■ SOURCE RECORDS

=====

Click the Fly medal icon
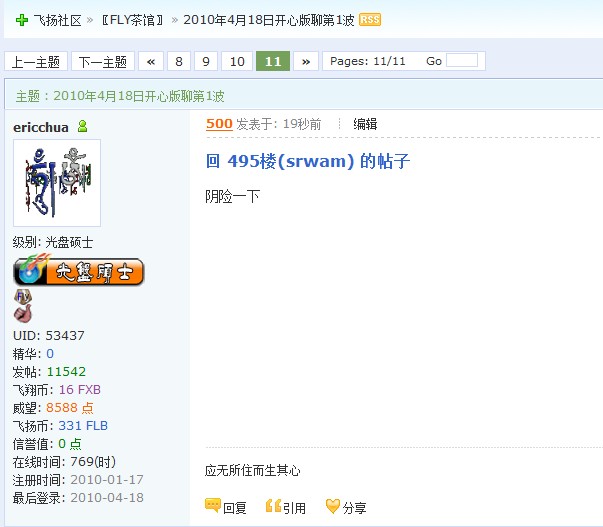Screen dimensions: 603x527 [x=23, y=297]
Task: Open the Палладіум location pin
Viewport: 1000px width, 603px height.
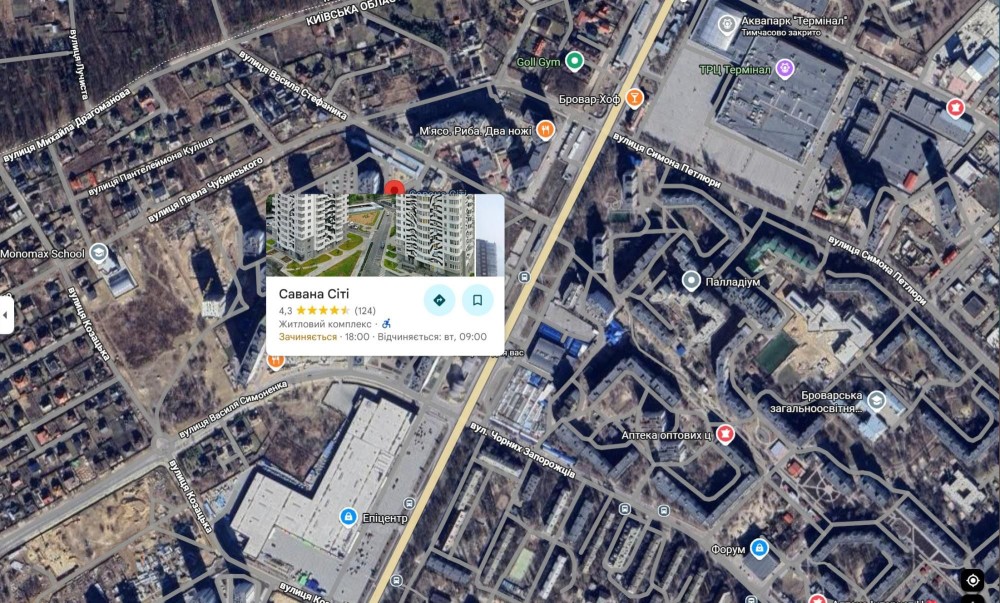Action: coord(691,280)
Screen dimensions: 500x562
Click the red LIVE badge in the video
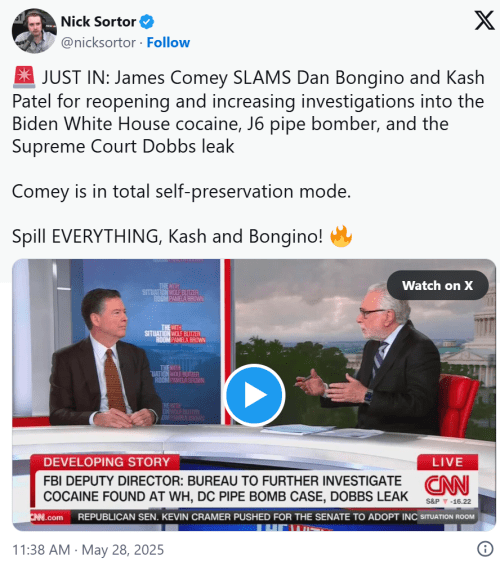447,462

=====

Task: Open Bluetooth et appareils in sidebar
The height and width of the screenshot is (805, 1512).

=====

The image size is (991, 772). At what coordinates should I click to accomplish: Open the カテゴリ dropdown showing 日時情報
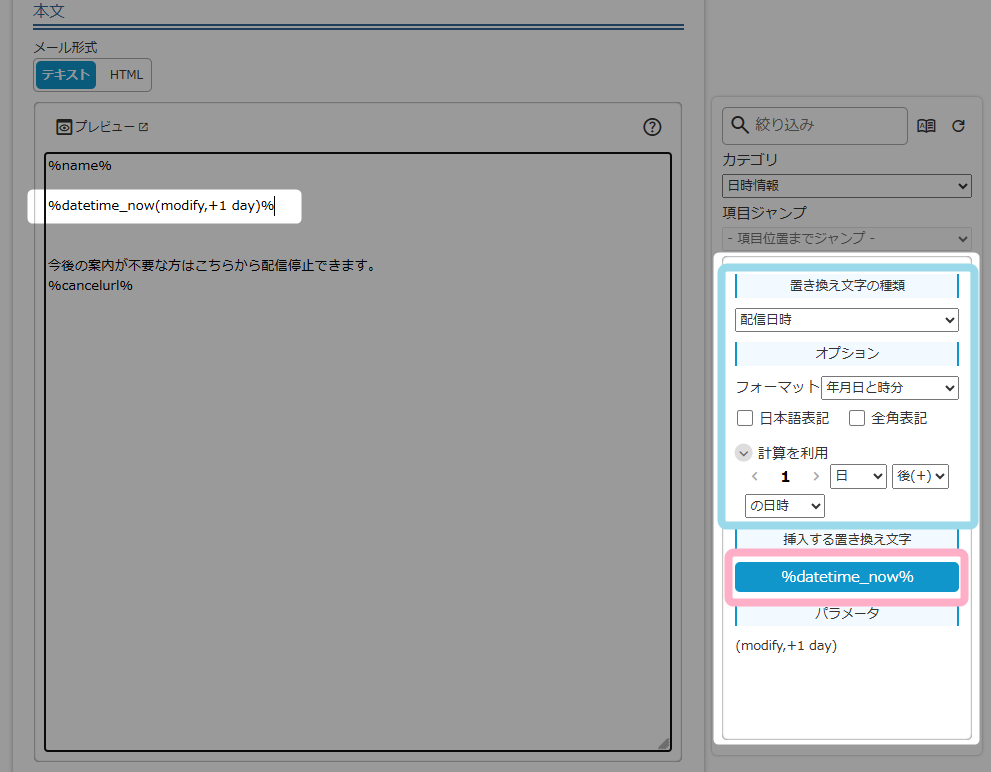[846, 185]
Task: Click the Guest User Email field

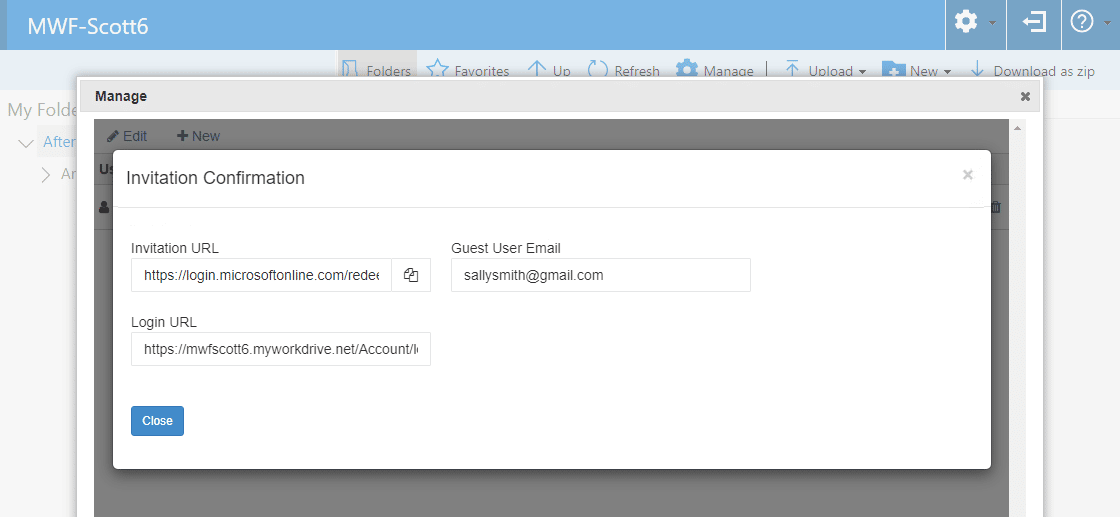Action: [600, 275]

=====

■ PROBLEM DESCRIPTION
Among the entries above, the line containing "Task: Open Bluetooth et appareils in sidebar", the line containing "The height and", and all lines between them are to be restated word for word; nothing else belongs in the reply.

■ EXERCISE RESULT
Task: Open Bluetooth et appareils in sidebar
The height and width of the screenshot is (805, 1512).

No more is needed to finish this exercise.